Last week, in a victory against Washington Redskins, the Panthers recovered a muffed punt after Carolina's Quinton Teal blocked the Redskins' Byron Westbrook into teammate Antwaan Randle El, who had called for a fair catch.
Wesley said in watching film of Smith, it often appears that he's going to signal for a fair catch, then doesn't.
"The first time we punted, he kind of fake fair-caught the ball," Wesley said. "I was kind of slow reacting to it."
Wesley, a backup defensive back who has been a regular on special teams for most of his nine seasons with the Panthers, hopes he won't be suspended or fined for the play.
"I hope not," he said. "You can check my record. I've never really tried to hurt anybody. I've never tried to take a cheap shot on anybody.
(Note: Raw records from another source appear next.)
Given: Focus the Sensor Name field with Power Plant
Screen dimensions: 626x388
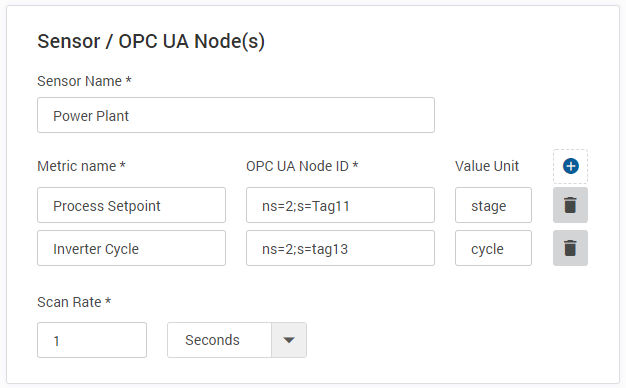Looking at the screenshot, I should point(236,115).
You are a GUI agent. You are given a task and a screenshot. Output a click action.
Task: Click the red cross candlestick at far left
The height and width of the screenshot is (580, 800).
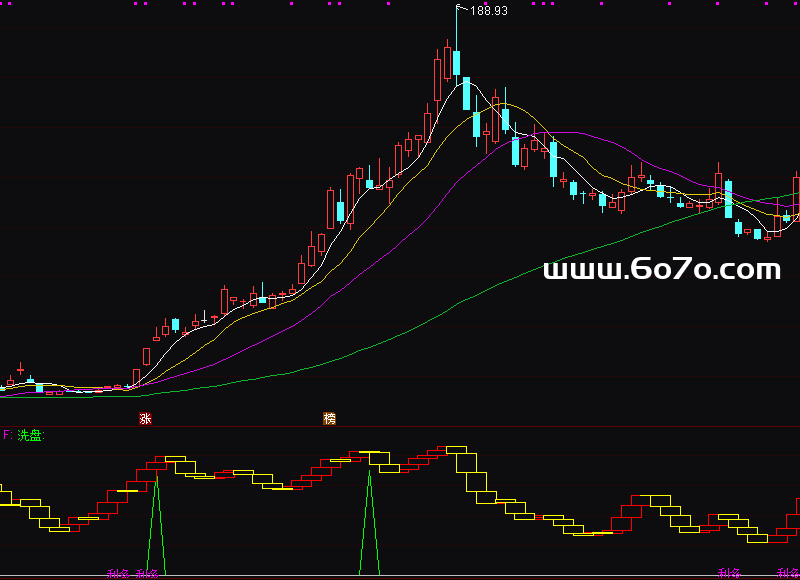(20, 369)
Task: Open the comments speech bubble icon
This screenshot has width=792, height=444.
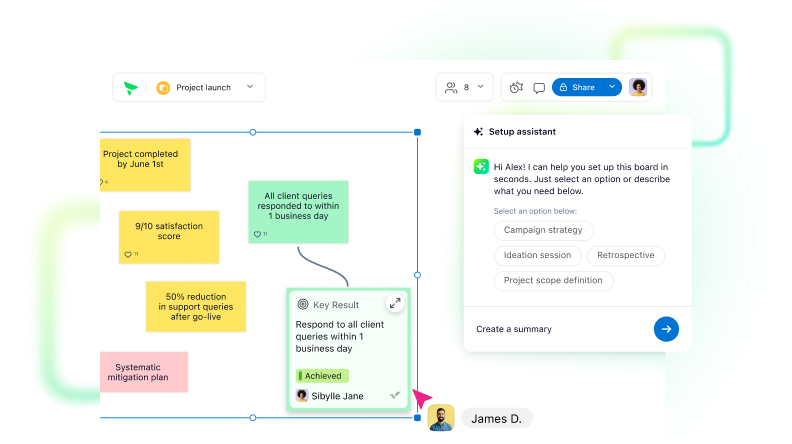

That's not even me."
But he was surprised he was only player penalized, especially after the Bucs rushed toward him after the play.
"How could I be the only one being ejected (just) because I tried to make a play?" he said. "They came toward me. I didn't go in their face and try to say something aggressive toward them. When the other team came toward me like that, I felt like the ref could've looked at the situation a lot differently."
Beason speaks. Linebacker Jon Beason spoke with reporters for the first time about his comments on defensive Julius Peppers two weeks ago on WFNZ radio. Beason said then he was going to talk to Peppers improving his effort. Beason eventually decided not to.
"We didn't have the conversation," said Beason. "It's over. I'm moving forward. I apologized for it. I shouldn't have said it. Because of the negative coverage of the way it was intended, I should not have said that. Especially because I'm a captain of this team."
Peppers had 2.0 sacks Sunday and has 5.0 for the season. He's on pace for 16.0, which would be a career high.
Inactive. Rookie Mike Goodson was inactive Sunday and now has missed two consecutive games after suffering a concussion against Dallas. Kenneth Moore again returned kicks in Goodson's place, averaging 19.7 yards on three returns. Other inactives: Running back Tyrell Sutton, cornerback C.J. Wilson, tackle Garry Williams, guard Duke Robinson and defensive end Hilee Taylor. A.J. Feeley was the third quarterback.
Kick start. The first half was a bad one for field-goal kickers. The Panthers' John Kasay had a 52-yard attempt blocked - his first miss of the season. Tampa Bay's Shane Andrus came up short on a 43-yarder.